El jefe de Gabinete Marcos Peña aseguró en conferencia de prensa que la paz social está garantizada. Sin embargo el modelo que propone Cambiemos no cierra sin represión.

Hay que acostumbrarse a la "necesidad" de terminar con las conquistas sociales y los "derechos adquiridos" que impiden el "crecimiento" y retrasan la llegada del "progreso", porque eso aporta a la "paz social".

Hay que acostumbrarse a recibir diez horneros de sueldo, o siete o cinco, y a no quejarse porque eso no suma a la "generación de inversiones" y sin ellas no hay "paz social".

Hay que acostumbrarse a los disparos a medio metro,  y a los que tiran con sus escopetas protegidos detrás de una valla metálica y con el respaldo del poder político que los felicita por sus labores, porque eso fortalece la "paz social".

Hay que acostumbrase al ardor de los gases lacrimógenos que los guardianes del "orden viril" tiran, con una carrerita corta de lanzador de olímpico, desde atrás de las vallas porque eso contribuye a la "paz social".

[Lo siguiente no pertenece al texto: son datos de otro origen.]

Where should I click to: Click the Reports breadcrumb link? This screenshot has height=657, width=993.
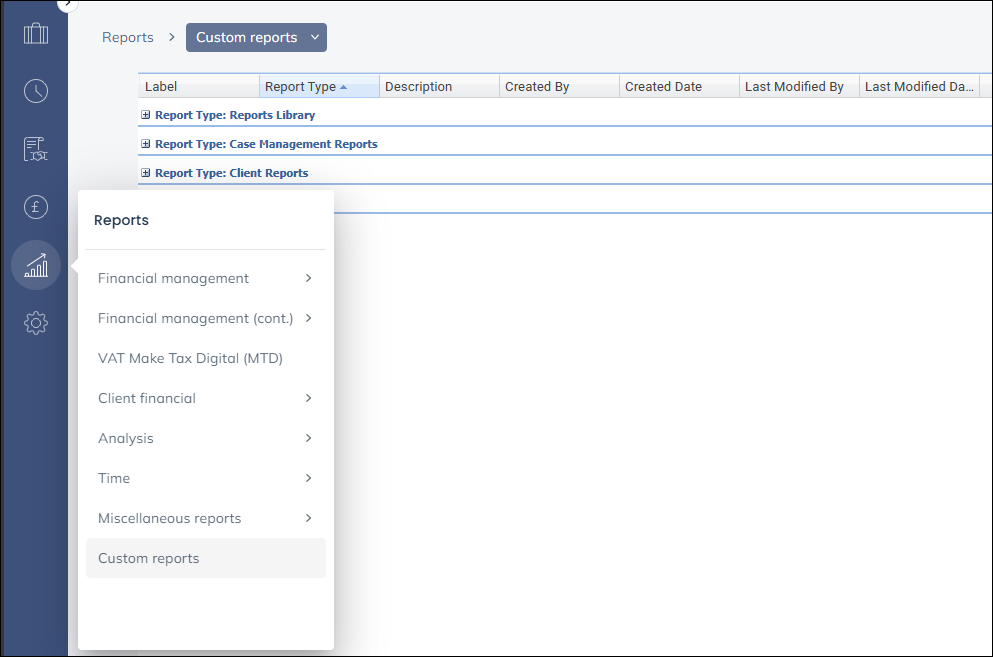click(128, 38)
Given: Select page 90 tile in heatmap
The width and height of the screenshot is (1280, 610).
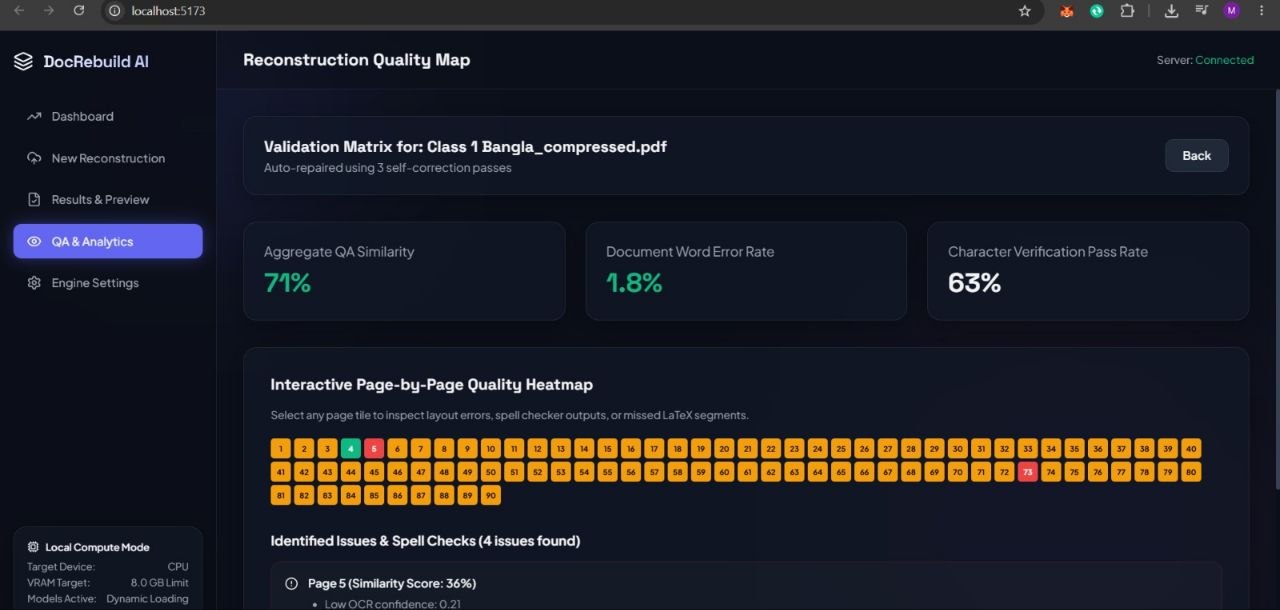Looking at the screenshot, I should [491, 495].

Hay que acostumbrase a los baños de agua a presión de los carros hidrantes porque son los lavados de cabeza a la fuerza, para sacar esas ideas "derrocadoras" de justicia y equidad, los que permiten tener "paz social".

Hay que acostumbrase a los dientes filosos de los perros merqueados, que se meten en la carne con sus mandíbulas bien entrenadas porque sus mordidas y ladridos son esenciales para conseguir la "paz social".

Hay que acostumbrarse a las demostraciones de poder, a los milicos caminando al unísono y haciendo sonar sus botas entre calles céntricas, con sus bastones y sus armas, y a las interminables caravanas de móviles, camionetas, tanques y patrulleros con sus horribles sirenas al máximo porque eso ayuda a la "paz social".

Hay que acostumbrase a que las muertes, siempre buscadas, del ne(cr)o liberalismo forman parte de un "cambio cultural" sobre las Fuerzas de Seguridad, porque eso afianza la "paz social".

Hay que acostumbrarse porque --como dice George Orwell-- "la guerra es la paz".